── Data to use
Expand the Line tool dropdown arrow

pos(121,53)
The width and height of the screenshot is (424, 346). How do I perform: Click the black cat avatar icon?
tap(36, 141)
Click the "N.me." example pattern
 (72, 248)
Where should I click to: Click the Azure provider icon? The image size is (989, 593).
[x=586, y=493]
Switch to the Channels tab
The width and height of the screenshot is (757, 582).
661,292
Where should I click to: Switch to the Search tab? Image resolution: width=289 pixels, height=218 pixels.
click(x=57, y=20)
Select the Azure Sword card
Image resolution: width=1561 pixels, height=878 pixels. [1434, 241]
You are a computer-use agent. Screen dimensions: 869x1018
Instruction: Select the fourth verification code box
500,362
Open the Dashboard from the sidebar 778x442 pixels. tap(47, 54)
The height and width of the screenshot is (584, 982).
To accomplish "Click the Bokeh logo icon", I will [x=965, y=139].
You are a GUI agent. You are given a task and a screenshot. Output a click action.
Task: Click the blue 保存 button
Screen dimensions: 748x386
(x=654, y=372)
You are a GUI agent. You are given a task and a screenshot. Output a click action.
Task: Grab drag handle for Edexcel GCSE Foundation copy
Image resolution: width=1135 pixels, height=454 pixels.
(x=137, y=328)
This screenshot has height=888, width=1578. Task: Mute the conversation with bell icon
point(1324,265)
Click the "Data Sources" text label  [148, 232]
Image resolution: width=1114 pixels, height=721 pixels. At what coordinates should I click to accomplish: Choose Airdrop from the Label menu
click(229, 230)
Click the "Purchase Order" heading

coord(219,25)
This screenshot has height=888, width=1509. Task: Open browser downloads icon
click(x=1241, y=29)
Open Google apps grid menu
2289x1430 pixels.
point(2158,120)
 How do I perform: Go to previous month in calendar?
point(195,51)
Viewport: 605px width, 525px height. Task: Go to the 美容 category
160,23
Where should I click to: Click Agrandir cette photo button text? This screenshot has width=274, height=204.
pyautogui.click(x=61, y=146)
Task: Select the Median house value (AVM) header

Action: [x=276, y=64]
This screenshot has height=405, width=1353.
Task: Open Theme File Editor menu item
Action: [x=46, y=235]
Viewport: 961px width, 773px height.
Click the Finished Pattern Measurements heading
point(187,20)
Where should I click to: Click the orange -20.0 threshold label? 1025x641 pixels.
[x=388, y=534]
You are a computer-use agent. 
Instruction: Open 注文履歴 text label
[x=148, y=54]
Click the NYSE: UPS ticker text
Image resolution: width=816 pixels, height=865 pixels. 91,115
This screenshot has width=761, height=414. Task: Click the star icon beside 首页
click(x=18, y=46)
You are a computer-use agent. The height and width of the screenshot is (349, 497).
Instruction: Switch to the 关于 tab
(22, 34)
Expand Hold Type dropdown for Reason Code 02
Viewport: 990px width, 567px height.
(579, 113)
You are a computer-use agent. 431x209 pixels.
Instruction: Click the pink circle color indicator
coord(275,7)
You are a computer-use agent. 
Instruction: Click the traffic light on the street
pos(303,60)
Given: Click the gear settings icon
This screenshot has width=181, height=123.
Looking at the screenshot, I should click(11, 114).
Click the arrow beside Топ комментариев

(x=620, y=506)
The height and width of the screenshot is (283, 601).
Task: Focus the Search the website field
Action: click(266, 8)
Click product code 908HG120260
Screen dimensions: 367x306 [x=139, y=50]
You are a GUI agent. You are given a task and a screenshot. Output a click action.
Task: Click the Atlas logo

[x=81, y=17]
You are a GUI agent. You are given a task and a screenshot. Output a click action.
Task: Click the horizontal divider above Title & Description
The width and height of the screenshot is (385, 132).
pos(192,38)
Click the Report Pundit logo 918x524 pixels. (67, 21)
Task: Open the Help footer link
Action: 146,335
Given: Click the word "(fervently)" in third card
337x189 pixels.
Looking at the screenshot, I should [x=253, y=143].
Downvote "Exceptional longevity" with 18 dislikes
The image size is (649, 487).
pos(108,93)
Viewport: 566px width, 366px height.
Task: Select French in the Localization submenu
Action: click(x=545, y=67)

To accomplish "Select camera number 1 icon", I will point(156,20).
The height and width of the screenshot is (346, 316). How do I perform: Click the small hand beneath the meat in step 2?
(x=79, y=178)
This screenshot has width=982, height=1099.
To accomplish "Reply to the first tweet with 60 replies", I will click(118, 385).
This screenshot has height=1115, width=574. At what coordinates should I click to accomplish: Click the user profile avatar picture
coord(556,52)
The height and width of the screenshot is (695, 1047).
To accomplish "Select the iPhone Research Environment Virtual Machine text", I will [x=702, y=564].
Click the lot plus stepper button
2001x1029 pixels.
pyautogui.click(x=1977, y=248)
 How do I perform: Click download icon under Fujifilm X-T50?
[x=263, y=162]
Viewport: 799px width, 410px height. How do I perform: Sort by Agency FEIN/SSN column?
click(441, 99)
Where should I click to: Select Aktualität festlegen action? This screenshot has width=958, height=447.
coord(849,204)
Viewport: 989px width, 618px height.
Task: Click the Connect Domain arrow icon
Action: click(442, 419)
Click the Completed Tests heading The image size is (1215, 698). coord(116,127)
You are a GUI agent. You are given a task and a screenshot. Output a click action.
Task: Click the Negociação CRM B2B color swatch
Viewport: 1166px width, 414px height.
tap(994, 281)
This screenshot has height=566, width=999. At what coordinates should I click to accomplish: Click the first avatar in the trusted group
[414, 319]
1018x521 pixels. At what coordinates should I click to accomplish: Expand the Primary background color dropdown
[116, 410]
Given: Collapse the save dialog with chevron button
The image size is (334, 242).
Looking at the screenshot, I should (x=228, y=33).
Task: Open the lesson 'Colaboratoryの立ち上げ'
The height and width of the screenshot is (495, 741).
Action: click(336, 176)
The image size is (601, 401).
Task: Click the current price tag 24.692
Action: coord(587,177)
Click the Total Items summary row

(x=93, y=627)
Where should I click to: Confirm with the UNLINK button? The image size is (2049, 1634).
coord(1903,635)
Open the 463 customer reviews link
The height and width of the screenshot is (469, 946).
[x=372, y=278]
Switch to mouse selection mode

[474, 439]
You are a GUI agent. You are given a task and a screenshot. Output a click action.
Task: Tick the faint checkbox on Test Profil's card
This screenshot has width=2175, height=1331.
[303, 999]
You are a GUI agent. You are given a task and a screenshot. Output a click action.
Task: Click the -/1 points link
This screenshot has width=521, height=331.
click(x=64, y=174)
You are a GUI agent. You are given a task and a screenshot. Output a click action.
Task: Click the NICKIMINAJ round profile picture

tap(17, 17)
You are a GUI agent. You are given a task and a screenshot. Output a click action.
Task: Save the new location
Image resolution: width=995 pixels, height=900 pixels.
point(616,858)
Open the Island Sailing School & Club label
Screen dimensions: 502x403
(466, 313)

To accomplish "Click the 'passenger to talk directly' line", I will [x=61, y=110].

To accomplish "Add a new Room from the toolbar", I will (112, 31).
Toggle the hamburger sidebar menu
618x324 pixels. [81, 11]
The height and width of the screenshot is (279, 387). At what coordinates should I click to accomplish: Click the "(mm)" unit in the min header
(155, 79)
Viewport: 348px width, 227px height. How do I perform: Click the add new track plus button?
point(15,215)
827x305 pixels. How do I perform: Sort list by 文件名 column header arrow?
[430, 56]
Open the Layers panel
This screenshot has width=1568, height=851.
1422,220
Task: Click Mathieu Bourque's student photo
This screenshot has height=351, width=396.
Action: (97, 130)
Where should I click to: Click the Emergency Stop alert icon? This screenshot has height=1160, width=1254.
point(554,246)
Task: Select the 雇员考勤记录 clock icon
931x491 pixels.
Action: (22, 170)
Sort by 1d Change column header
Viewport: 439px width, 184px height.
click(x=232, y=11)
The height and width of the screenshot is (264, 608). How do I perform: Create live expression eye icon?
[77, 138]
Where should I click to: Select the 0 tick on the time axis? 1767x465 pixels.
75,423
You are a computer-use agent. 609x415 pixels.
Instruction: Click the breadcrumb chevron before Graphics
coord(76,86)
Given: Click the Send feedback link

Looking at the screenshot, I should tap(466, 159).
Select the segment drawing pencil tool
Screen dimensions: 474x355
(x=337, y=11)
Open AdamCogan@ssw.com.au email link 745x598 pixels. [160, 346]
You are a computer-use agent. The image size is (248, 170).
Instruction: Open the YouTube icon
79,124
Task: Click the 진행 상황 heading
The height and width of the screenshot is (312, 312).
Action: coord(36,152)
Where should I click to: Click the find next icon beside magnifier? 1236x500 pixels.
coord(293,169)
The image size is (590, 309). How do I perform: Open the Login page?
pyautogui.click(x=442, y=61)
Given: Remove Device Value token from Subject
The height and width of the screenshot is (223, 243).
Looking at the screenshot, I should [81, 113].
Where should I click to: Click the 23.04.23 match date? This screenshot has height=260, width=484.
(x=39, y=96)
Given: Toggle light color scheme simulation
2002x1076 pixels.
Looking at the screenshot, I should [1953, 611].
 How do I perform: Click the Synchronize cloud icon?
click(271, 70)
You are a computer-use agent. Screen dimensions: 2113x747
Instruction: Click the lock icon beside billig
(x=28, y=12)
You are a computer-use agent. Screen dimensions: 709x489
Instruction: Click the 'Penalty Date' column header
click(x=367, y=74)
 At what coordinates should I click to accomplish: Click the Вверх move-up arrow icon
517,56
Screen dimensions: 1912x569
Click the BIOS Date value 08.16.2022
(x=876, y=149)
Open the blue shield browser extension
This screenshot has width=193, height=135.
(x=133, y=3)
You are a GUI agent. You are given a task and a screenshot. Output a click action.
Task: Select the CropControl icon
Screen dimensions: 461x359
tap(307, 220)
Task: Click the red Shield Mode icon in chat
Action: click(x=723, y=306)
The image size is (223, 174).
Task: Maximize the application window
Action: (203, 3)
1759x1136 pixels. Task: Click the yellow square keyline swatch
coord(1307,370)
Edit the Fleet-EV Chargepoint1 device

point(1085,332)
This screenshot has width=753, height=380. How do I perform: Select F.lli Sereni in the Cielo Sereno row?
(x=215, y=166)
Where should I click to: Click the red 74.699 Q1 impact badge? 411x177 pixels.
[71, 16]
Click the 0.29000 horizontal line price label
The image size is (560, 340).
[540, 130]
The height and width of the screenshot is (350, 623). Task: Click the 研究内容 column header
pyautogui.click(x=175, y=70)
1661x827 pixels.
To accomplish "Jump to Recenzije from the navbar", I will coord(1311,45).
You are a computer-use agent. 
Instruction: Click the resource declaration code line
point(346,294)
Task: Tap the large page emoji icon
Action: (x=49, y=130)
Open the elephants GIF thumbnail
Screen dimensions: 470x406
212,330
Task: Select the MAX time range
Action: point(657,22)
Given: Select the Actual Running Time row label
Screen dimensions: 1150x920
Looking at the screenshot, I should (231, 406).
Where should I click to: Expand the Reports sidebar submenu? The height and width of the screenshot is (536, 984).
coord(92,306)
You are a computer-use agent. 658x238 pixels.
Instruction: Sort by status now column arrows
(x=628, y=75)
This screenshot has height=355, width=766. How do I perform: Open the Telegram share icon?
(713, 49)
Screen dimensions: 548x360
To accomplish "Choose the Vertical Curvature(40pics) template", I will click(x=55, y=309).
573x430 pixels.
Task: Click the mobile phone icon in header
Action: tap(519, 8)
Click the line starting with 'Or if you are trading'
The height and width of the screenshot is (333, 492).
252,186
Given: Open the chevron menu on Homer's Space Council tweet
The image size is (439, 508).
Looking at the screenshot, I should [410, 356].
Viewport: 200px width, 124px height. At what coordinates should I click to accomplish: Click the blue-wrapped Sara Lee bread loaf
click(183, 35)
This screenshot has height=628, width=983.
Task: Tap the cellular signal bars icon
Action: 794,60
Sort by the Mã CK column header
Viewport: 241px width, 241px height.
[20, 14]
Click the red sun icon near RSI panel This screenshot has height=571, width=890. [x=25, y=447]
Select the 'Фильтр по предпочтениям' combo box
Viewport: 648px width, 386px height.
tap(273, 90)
────
Return the rows from the line with "1018x521 pixels. At" to the line with "Looking at the screenshot, I should (x=228, y=33)." word for word.

#### Complete output
1018x521 pixels. At what coordinates should I click to accomplish: Expand the Primary background color dropdown
[116, 410]
Given: Collapse the save dialog with chevron button
The image size is (334, 242).
Looking at the screenshot, I should (x=228, y=33).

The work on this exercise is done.